[DATA]

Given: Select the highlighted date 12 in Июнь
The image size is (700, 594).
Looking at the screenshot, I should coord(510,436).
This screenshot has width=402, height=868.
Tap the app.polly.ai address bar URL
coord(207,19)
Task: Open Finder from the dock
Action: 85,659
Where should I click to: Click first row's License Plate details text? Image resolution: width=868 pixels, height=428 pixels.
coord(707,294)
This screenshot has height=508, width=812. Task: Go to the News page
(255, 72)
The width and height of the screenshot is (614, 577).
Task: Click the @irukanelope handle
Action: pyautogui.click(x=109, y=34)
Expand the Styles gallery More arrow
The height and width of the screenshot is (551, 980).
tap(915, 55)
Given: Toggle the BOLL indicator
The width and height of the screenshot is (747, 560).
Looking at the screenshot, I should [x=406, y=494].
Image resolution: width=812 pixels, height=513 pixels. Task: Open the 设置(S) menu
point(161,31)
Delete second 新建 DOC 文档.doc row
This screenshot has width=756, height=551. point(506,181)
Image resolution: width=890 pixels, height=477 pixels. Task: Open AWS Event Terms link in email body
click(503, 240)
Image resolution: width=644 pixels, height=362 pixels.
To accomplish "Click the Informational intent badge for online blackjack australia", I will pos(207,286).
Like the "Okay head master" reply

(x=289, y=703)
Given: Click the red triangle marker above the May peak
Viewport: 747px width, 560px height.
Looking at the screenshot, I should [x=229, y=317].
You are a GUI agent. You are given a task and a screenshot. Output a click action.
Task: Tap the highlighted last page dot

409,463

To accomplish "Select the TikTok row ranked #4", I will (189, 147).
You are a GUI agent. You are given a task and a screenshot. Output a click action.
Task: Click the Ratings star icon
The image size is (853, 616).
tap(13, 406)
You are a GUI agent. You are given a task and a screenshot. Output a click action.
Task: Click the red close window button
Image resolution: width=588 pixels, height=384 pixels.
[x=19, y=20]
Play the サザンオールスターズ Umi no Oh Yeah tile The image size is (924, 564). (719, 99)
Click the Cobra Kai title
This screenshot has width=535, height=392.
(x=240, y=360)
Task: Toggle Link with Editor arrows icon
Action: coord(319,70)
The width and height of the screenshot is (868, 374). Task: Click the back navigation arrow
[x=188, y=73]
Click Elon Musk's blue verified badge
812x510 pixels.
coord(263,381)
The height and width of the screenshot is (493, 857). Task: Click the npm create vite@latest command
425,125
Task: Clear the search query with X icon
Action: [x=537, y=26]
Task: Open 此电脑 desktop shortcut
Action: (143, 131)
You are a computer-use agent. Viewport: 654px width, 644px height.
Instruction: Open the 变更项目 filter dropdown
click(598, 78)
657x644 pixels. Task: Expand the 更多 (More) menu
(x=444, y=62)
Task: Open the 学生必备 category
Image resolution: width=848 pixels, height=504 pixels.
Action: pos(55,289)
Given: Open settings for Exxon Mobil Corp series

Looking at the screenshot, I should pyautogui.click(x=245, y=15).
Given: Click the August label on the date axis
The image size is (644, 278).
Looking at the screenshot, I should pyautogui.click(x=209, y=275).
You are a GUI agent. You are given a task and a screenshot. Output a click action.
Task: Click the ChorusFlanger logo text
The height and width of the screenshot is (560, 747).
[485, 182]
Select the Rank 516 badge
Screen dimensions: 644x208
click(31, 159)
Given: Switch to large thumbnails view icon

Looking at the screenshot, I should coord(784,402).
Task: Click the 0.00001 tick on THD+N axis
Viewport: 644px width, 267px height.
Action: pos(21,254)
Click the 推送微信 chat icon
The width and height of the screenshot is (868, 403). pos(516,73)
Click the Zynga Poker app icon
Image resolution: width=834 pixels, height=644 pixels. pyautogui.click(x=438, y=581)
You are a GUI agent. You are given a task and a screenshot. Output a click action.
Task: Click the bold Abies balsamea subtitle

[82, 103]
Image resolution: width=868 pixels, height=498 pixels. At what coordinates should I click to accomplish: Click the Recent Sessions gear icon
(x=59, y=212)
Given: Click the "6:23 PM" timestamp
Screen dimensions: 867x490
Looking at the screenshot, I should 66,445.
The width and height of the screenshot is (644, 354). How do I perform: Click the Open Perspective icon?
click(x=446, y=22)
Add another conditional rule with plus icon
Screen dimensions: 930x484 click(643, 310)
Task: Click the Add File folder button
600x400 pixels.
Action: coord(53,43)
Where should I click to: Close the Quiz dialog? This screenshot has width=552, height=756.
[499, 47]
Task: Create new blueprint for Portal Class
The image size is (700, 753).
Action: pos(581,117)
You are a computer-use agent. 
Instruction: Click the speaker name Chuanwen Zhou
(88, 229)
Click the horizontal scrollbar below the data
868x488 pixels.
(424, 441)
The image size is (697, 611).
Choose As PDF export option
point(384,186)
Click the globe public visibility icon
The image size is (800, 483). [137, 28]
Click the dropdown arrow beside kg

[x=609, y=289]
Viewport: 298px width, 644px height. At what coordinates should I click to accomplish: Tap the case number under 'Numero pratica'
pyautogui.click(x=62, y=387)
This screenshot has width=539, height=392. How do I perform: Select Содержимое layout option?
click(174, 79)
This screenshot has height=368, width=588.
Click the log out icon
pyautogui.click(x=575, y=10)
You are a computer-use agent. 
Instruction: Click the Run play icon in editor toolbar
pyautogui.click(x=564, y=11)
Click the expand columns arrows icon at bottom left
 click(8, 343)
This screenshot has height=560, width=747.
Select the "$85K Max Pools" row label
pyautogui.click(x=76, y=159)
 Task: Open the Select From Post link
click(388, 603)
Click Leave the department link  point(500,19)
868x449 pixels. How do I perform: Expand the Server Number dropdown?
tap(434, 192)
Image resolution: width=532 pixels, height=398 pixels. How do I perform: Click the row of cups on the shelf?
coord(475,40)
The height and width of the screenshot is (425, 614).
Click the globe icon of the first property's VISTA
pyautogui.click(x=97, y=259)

[INSTRUCTIONS FOR THE TASK] Taking the listing as a whole, count how many of its lines contain the word "axis", and reply with that count alone.

[EXERCISE RESULT] 2